Because the exits in and out of a realm are restricted, it is much easier for a builder to separate a realm from the rest of the MOO, and differentiate the characteristics of that realm from other metaphors used in other realms. For example, one can make the entrance to their realm a series of rooms that gradually acclimate the exploring digger to the realm as they are entering, and let them know they are leaving if they start to head out. Tari Fanderclai has used this technique at Connections with a great deal of success.

Realms also allow common spaces to be created easily and "firewalled" from the rest of the MOO, and managed by a group of a few selected builders. For example, in MOOville, the central classroom space is managed by the non-wizard characters of the administrators and a few other volunteers. Those people are the only ones allowed to alter that area -- but that's an improvement over past situations, where the permission of one person was required, and it took careful prearrangement to work together. With realms, collaboration can be much more asynchronous.

Does the implementation of realms affect navigation?

To the end user, realms are transparent -- the casual MOO traveler doesn't see anything different when moving from realm to realm, except a "realm_arrive" message if it is set. In fact, even those who are digging need not know the gory details about realms, nexuses, and the like -- they need only know where they can dig, and how to get there.
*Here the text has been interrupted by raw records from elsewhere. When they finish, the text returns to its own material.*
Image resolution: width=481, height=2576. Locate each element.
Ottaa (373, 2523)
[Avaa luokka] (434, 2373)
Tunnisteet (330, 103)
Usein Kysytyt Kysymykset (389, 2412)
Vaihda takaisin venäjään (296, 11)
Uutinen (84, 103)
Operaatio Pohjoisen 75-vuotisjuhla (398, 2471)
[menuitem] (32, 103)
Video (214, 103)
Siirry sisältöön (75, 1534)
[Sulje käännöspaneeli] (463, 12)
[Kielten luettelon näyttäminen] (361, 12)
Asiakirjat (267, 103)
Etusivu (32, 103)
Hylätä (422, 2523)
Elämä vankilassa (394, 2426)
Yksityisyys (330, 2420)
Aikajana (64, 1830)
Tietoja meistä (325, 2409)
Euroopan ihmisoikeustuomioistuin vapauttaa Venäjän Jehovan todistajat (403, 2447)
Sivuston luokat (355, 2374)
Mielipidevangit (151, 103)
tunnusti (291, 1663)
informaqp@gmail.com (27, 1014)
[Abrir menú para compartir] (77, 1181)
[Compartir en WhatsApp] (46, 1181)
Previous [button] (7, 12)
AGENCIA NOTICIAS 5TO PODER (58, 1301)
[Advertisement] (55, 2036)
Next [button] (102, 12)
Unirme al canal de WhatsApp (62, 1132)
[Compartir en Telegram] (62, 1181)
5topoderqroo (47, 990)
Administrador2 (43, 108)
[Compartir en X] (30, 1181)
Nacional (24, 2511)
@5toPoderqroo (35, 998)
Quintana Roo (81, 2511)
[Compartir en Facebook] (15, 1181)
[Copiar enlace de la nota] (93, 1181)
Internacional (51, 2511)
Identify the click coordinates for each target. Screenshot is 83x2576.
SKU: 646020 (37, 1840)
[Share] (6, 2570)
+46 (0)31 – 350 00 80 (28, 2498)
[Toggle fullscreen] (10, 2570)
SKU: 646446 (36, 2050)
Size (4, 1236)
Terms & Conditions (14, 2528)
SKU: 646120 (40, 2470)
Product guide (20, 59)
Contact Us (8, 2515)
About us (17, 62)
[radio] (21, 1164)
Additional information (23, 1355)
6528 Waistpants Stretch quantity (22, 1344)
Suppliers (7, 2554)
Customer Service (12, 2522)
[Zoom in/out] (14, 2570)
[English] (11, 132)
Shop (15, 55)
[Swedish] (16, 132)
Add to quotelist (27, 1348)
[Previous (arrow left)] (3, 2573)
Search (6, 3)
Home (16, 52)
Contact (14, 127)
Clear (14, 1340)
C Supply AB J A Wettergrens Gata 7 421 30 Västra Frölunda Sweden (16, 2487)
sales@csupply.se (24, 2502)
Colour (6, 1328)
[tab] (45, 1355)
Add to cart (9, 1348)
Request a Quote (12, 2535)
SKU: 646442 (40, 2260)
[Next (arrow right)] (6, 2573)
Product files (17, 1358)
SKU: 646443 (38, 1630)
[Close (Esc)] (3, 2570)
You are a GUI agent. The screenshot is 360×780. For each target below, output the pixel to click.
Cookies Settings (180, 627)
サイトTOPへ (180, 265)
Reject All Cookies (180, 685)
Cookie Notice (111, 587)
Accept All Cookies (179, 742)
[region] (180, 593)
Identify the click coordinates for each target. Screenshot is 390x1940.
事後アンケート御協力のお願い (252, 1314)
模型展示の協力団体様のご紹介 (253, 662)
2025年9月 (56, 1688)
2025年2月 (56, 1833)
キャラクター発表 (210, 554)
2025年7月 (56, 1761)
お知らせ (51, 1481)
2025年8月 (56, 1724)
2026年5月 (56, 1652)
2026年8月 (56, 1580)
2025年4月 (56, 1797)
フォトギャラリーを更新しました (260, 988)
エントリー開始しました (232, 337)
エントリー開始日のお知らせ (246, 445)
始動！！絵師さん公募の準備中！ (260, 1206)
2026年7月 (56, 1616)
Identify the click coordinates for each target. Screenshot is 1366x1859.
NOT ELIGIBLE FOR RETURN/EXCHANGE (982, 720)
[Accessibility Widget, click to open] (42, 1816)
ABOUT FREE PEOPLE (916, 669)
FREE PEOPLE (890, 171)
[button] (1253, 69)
It would also possible to enact a proposed "pod" topology, with realms in the same MOO not connected to each other, but self-contained units, in effect creating several small MOOs within one MOO. Many instructors at UF have looked for some level of this capability in order to customize their spaces, but I think that if used properly, realms could be used for even more customization, with groups of students attached to one realm and one realm only.

What does realms do for management?

For management purposes, realms make the removal of classrooom spaces very easy because problematic exits are seldom created in a realmed MOO. In the old MOOville, without realms, one of the problems we faced was locating student work spread out over a wide number of objects, and counting on the ownership of the object to be indicative of whether or not it should be recycled.